TASK REQUIREMENTS:
- a) In the review of Saul Bellow's story collection, why does the reader's annoyance turn into grudging gratitude? Answer in one to three sentences.
- b) Retype the passage of the review between "Since the end" and "tuned esthetic intelligence.", inclusive.

Friday, Nov. 08, 1968
Care Package
MOSBY'S MEMOIRS AND OTHER STORIES by Saul Bellow. 184 pages. Viking. $5.
Since the end of World War II, Saul Bellow has published a greater number of intelligent, relevant and stylistically superior novels than any other U.S. writer. The only other American novelist who could challenge that record is Vladimir Nabokov, who is a Russian aristocrat by birth and an expatriate U.S. citizen by choice. He is the greater artist, but he lives in an entirely different world of the imagination. Nabokov is committed to the American experience mainly insofar as it defines his own exquisitely tuned esthetic intelligence.
In addition to matters of art, Bellow focuses his highly trained and intensely moral intelligence on questions of public responsibility and the possibilities of democracy. The force that his work exerts, however, comes not from political ideology, psychology or poetics, but from a resilient curiosity that encloses a molten core of doubt. What is man? How can he best manage his intellect and instincts? Those are the questions that spur Bellow's fictional quests. He finds no satisfying answers, but his special genius for characterization has progressively narrowed the distance between man's definition of himself and what he really is.
Mosby's Memoirs and Other Stories is not major Bellow. In one respect it is a package designed to keep the author's name before the public. Three of the six stories in the collection, Looking for Mr. Green, The Gonzaga Manuscripts and A Father-to-Be, first appeared between hard covers in the 1956 edition of Seize the Day. This fact Bellow's publisher has conspicuously avoided mentioning. But once the reader gets into the stories, annoyance gives way to grudging gratitude, for these are fine examples of the craft of short fiction.
Crude Circus. With the exception of Leaving the Yellow House, published in Esquire in 1957, the early stories are staged with willing if befuddled ac-- tors who are too deeply involved with workaday concerns to do much lofty abstracting. In The Old System (1967) and Mosby's Memoirs (1968), the protagonists are aging rationalists of considerable accomplishment. Both are shown trying to define the meaning of their own lives by musing about the weaknesses of people they have known.

INFORMATION PROVIDED:

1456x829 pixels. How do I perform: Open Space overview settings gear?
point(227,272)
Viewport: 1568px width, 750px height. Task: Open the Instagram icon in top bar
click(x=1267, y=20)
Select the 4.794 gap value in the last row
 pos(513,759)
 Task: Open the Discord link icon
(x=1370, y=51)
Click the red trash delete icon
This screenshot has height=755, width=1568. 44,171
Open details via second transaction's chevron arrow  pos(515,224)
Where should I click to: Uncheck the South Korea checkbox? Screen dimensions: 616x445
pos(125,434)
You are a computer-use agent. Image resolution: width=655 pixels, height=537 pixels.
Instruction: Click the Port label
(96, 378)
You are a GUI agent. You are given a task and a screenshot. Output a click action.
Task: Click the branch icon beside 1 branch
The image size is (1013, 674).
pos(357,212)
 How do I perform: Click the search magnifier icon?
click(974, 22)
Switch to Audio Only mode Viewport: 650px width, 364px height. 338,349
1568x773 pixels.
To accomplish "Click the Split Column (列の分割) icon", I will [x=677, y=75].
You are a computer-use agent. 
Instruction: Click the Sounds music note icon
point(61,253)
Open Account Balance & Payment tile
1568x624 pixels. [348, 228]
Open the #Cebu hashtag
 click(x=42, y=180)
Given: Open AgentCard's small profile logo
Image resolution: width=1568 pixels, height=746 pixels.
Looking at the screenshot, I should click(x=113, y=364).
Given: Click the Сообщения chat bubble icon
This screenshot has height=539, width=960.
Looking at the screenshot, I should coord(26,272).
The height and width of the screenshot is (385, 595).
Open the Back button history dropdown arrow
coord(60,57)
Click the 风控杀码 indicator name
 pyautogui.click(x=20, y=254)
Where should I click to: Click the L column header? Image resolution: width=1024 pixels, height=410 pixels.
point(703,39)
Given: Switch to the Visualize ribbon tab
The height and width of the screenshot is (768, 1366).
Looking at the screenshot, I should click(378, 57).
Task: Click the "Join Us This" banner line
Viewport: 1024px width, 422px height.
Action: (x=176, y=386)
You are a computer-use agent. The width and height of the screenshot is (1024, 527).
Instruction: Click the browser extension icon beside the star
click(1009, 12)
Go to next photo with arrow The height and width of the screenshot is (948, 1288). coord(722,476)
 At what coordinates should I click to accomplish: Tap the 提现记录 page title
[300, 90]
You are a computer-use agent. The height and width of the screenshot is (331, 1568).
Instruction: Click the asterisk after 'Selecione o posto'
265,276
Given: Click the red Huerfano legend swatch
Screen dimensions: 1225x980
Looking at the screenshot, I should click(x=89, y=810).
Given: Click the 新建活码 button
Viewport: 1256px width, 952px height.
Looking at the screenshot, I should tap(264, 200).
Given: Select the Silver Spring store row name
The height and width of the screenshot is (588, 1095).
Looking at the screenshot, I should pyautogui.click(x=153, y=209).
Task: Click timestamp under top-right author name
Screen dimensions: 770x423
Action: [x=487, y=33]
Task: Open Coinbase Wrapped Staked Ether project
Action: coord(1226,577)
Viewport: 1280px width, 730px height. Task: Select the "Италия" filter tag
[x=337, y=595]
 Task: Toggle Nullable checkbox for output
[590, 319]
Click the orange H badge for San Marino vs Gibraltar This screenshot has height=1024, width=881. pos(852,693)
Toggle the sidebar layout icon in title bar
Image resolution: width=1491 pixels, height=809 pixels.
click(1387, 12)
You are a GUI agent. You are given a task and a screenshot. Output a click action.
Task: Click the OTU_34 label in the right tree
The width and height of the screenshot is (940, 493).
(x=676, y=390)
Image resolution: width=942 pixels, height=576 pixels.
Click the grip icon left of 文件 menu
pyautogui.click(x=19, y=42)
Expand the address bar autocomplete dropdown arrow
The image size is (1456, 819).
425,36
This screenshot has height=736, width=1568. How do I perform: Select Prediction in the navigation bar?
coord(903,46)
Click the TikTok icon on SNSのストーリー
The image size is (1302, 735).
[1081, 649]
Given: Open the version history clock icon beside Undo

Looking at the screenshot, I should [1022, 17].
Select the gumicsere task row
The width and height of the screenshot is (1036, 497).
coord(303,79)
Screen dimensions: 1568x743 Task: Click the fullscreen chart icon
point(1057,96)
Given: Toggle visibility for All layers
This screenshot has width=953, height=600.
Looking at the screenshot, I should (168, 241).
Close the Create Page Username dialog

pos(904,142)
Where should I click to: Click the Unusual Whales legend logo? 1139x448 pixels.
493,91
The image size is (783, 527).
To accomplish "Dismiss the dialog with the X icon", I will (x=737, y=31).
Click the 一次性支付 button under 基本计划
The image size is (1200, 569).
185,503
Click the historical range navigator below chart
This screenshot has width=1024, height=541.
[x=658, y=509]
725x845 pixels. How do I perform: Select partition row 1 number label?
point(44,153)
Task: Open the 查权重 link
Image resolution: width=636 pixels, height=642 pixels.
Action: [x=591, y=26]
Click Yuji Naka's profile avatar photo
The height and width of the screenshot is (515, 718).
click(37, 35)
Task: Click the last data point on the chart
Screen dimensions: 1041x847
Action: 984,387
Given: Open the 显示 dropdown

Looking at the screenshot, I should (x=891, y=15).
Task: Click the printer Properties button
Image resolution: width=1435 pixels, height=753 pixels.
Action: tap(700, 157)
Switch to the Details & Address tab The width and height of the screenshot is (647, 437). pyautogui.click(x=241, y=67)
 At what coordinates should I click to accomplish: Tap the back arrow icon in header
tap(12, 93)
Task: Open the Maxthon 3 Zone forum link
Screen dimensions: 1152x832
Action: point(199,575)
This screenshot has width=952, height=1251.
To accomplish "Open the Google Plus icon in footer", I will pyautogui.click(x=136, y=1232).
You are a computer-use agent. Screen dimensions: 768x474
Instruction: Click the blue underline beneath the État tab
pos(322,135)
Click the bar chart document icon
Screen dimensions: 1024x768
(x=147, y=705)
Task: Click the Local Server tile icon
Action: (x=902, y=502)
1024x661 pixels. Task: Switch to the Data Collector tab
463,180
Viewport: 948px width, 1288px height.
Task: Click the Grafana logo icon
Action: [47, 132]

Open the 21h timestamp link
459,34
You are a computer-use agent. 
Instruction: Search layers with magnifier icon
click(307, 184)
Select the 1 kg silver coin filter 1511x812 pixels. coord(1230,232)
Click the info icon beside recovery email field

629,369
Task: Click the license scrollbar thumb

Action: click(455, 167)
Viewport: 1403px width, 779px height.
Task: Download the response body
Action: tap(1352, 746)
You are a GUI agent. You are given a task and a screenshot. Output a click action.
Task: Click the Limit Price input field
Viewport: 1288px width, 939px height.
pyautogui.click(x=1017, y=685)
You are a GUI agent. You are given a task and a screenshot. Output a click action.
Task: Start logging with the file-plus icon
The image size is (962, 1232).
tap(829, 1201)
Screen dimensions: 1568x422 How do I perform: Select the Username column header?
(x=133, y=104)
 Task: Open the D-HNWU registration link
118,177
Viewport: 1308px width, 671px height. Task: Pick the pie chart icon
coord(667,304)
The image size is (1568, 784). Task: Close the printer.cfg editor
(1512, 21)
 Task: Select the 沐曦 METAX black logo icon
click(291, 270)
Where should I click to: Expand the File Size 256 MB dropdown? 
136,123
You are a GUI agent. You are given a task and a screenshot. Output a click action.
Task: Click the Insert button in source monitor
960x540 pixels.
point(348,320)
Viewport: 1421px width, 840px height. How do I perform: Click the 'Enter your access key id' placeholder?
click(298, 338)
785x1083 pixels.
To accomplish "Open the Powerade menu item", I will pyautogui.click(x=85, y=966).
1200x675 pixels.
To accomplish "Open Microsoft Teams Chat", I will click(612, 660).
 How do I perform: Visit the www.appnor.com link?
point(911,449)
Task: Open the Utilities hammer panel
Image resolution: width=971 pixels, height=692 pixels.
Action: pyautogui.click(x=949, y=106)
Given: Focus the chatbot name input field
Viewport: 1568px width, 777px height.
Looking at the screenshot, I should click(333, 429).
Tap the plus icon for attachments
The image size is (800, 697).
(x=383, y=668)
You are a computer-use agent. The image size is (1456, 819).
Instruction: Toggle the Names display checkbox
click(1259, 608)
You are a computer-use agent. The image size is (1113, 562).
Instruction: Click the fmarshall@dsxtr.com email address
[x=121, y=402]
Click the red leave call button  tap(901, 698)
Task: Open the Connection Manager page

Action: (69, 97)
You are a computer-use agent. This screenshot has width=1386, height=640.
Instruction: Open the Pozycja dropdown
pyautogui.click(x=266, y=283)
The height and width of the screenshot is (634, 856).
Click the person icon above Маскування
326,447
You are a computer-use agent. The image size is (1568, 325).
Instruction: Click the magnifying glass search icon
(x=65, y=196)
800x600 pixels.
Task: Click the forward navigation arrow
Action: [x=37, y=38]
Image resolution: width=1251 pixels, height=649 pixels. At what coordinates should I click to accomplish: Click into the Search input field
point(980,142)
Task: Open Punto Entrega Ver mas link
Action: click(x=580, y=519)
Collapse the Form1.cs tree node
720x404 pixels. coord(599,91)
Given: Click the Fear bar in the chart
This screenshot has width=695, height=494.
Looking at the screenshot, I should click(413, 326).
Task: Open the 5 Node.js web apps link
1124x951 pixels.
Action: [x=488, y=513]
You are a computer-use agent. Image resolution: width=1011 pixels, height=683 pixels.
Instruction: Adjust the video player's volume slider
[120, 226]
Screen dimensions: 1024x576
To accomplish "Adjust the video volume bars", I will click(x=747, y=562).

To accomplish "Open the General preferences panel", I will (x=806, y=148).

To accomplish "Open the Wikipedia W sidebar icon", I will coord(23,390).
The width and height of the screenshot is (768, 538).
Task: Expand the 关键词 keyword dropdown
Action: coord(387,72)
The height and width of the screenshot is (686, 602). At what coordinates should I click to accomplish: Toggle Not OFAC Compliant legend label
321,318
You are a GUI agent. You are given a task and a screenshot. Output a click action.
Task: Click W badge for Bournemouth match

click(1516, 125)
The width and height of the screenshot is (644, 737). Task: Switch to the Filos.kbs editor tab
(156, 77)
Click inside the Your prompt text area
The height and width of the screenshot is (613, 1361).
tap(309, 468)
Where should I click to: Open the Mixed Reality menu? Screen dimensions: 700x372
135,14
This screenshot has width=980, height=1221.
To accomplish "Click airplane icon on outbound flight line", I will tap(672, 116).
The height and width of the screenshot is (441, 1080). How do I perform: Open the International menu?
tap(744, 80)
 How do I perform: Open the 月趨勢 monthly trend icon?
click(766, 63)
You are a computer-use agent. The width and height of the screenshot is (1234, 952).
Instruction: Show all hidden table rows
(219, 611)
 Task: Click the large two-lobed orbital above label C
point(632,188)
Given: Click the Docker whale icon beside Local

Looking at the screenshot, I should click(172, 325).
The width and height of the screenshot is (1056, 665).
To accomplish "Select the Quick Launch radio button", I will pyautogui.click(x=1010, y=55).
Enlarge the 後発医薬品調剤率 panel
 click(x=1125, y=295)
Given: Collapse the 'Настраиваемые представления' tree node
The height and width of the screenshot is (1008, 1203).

ANSWERS IN ORDER:
- a) The reader may be annoyed that three of the six stories had already appeared in hard covers in the 1956 edition of Seize the Day, which the publisher conspicuously avoided mentioning. That annoyance gives way to grudging gratitude because the stories are fine examples of the craft of short fiction.

- b)
Since the end of World War II, Saul Bellow has published a greater number of intelligent, relevant and stylistically superior novels than any other U.S. writer. The only other American novelist who could challenge that record is Vladimir Nabokov, who is a Russian aristocrat by birth and an expatriate U.S. citizen by choice. He is the greater artist, but he lives in an entirely different world of the imagination. Nabokov is committed to the American experience mainly insofar as it defines his own exquisitely tuned esthetic intelligence.